When the adipose tissue expands, these structures form at a growing rate. Now pDCs intervene acutely in the metabolism, creating a metabolic syndrome as the pDCs in the visceral fat are in constant state of alert.
“pDCs usually represent the first barrier in the case of a viral infection, to which they respond by releasing a messenger (type-I interferon) that instructs the immune system,” explains Professor Barbara Walzog from the Walter Brendel Center of Experimental Medicine at LMU and head of the Collaborative Research Center SFB 914 “Trafficking of Immune Cells in Inflammation, Development and Disease.”

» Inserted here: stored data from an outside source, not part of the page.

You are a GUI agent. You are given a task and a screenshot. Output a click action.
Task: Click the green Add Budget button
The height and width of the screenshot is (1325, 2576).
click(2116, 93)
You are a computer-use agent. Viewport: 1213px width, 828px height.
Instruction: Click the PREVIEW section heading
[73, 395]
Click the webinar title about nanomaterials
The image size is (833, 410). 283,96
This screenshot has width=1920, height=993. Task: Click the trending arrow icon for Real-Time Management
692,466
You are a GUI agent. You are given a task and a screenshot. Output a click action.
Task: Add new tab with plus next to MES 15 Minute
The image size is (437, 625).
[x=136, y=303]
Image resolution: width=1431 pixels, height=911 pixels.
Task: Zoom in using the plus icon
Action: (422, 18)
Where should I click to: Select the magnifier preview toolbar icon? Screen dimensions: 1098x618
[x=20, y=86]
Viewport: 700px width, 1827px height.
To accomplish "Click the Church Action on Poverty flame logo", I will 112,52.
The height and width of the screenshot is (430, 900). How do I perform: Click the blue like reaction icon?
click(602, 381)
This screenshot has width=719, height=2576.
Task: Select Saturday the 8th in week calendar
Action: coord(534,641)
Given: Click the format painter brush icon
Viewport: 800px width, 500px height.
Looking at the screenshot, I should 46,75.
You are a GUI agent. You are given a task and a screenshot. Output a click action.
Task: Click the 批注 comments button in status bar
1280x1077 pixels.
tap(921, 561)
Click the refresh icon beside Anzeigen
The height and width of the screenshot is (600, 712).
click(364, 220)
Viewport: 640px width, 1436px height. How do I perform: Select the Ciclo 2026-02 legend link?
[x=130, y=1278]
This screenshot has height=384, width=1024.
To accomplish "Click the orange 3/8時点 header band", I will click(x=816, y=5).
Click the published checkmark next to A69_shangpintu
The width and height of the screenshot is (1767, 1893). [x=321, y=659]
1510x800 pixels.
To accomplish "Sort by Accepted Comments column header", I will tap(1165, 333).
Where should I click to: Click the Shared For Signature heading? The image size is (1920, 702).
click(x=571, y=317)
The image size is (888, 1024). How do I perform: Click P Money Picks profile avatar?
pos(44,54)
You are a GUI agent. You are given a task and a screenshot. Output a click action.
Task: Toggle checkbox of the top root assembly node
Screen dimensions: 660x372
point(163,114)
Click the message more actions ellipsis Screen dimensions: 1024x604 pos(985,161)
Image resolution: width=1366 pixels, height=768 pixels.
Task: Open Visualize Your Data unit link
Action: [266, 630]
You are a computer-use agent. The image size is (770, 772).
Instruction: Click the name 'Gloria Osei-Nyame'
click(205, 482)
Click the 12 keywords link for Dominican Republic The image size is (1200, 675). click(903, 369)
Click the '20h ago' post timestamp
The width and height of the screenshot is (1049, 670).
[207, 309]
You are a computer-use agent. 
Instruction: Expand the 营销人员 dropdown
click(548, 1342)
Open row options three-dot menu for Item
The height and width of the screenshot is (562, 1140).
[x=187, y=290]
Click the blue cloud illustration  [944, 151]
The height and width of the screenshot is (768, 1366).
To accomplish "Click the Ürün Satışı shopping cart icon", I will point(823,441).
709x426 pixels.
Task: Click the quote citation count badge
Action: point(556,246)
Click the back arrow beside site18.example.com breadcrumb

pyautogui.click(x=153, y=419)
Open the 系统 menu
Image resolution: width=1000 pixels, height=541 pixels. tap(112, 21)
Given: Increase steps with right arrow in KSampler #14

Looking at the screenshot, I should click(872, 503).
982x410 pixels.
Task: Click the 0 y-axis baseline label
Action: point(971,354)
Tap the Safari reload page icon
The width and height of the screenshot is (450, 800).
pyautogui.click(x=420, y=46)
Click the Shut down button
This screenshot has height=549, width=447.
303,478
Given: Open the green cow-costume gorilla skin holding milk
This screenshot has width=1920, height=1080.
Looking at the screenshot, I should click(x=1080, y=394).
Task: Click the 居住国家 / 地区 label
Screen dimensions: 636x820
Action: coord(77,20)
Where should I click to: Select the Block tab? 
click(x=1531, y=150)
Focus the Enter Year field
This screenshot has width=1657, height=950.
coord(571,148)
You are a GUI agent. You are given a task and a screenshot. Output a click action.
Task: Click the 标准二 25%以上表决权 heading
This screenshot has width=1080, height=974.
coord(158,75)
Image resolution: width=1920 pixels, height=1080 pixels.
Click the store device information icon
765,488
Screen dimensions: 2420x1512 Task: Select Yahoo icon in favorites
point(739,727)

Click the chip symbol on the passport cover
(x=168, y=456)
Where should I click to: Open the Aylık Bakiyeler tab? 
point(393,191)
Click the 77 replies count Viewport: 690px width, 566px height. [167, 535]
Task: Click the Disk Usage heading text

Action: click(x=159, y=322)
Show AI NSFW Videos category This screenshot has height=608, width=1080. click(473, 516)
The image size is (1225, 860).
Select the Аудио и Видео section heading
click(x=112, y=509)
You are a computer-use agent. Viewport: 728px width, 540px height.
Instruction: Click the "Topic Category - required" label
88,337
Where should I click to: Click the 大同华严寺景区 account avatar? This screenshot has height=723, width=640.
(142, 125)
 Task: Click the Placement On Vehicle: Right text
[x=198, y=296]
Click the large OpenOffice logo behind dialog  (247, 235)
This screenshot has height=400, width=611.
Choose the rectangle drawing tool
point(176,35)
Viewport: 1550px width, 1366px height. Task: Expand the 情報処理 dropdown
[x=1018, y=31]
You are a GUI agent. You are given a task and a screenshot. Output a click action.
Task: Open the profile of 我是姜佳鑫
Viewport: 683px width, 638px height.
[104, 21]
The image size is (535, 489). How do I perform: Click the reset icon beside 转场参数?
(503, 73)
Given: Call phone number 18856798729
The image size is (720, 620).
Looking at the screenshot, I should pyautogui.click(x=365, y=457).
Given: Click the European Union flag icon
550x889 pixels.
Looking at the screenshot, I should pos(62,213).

When inflammatory markers increase, the metabolism derails and the metabolic syndrome occurs. “When the migration of pDCs into the fat is blocked, weight gain is reduced and the metabolic condition improves,” reports Stutte.
The study was carried out in collaboration with Harvard Medical School, and in the opinion of the researchers, the results could contribute to the development of new approaches toward a therapeutic intervention in metabolic diseases. The migration of the pDCs into the adipose tissue follows exact molecular patterns, which can be conceived of as maps. “If we could stop pDC migration into the fat, for example, we might be able to prevent the resulting secondary diseases as well,” explains Walzog.
Reference: “High-Fat Diet Rapidly Modifies Trafficking, Phenotype, and Function of Plasmacytoid Dendritic Cells in Adipose Tissue” by Susanne Stutte, Hellen Ishikawa-Ankerhold, Lydia Lynch, Sarah Eickhoff, Simona Nasiscionyte, Chenglong Guo, Dominic van den Heuvel, Daniel Setzensack, Marco Colonna, Daniela Maier-Begandt, Ludwig Weckbach, Thomas Brocker, Christian Schulz, Barbara Walzog and Ulrich von Andrian, 15 March 2022, The Journal of Immunology.